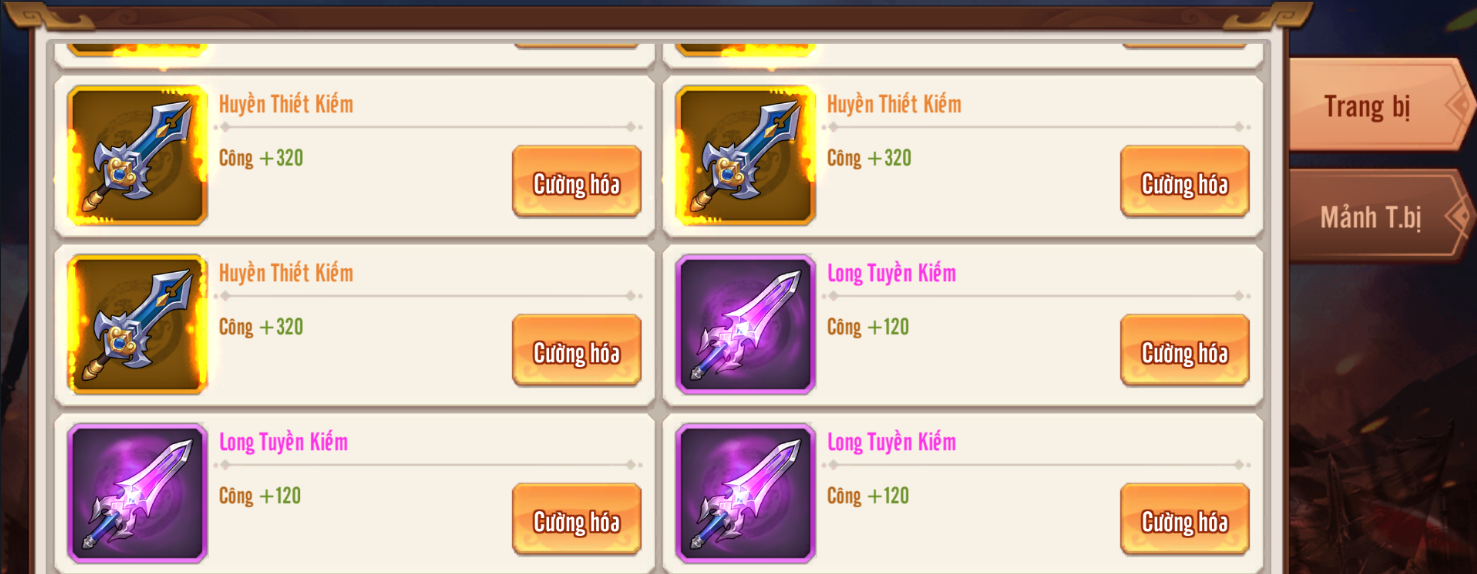The width and height of the screenshot is (1477, 574).
Task: Click Cường hóa for the upper-left Huyền Thiết Kiếm
Action: pyautogui.click(x=577, y=182)
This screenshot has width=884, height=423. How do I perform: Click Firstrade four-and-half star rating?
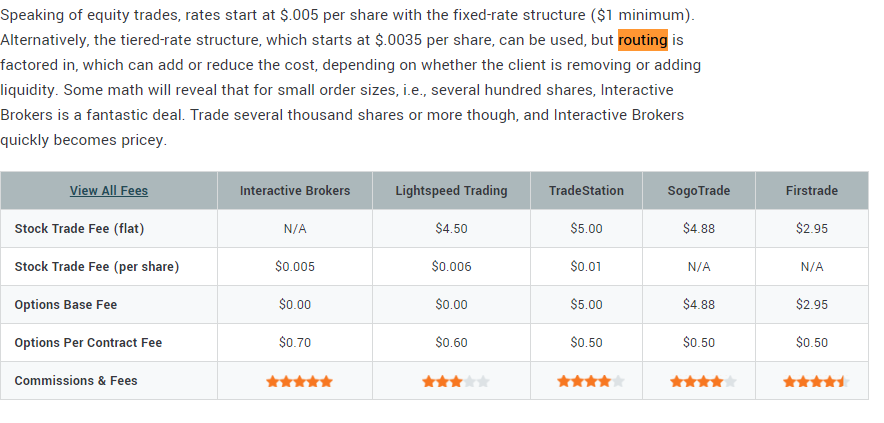click(x=816, y=382)
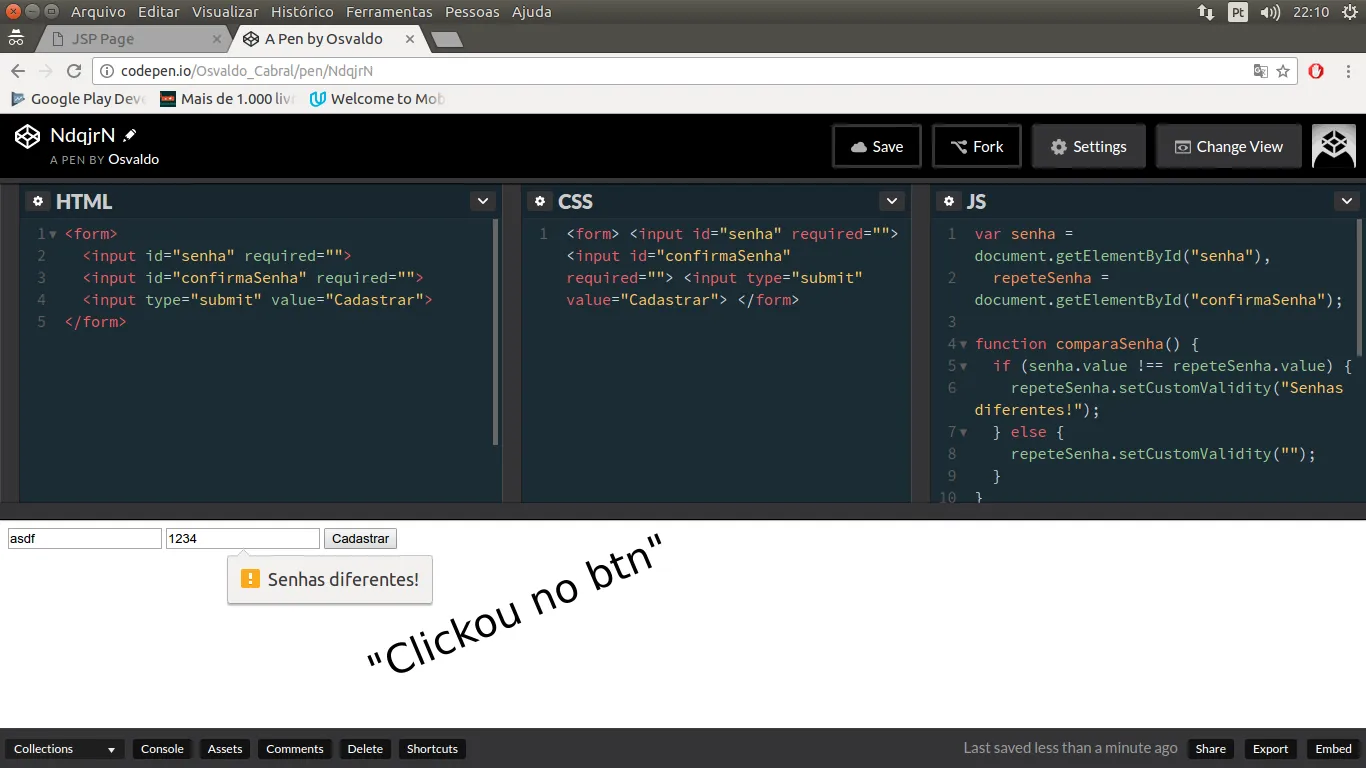Click the CodePen logo icon
Image resolution: width=1366 pixels, height=768 pixels.
[27, 136]
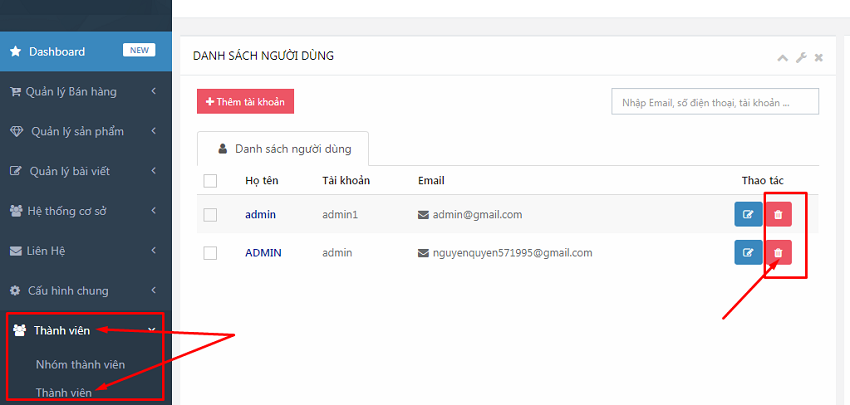Open nguyenquyen571995@gmail.com email link
Viewport: 850px width, 405px height.
click(x=512, y=253)

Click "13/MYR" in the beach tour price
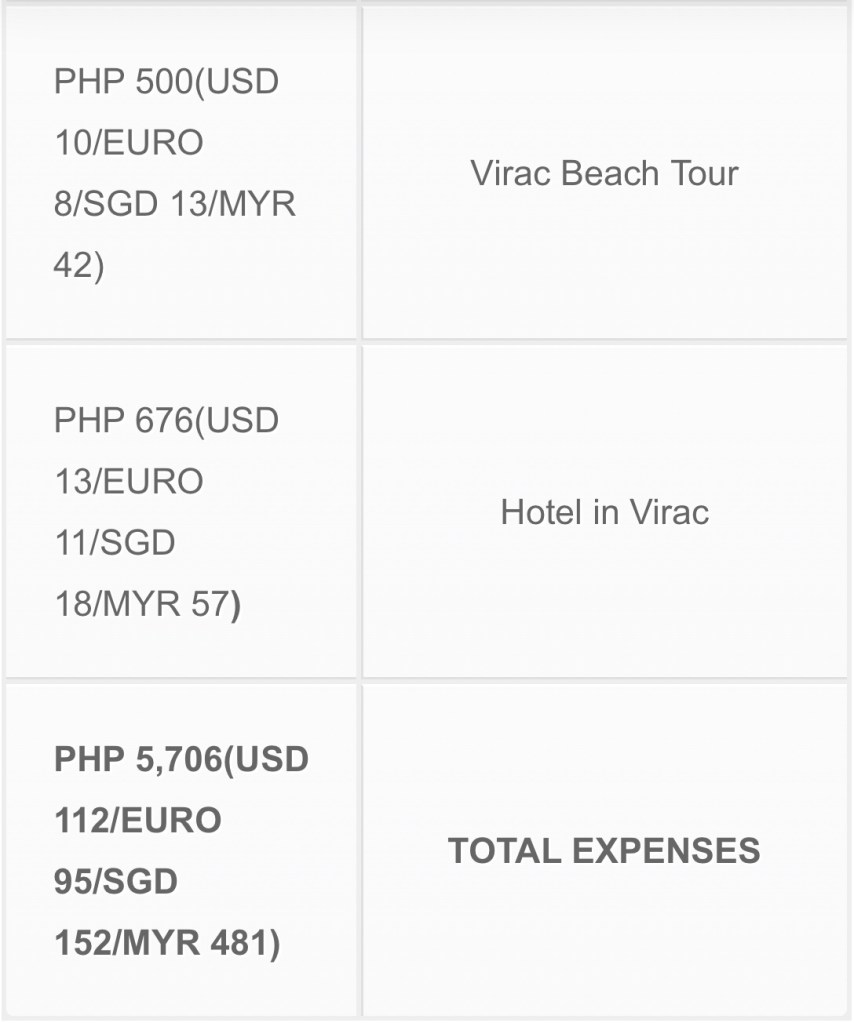pos(234,204)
● ● ● ●
TASK ITEM –
The required output is the line containing "This screenshot has" plus every line after it to the end of the data, copied exactly and with no pictures.

WRITTEN RESPONSE –
This screenshot has width=884, height=423. How do I perform: Click Firstrade four-and-half star rating?
click(x=816, y=382)
Click the CodePen logo icon
Image resolution: width=1366 pixels, height=768 pixels.
[27, 136]
Open nguyenquyen571995@gmail.com email link
Viewport: 850px width, 405px height.
click(x=512, y=253)

Click "13/MYR" in the beach tour price
pos(234,204)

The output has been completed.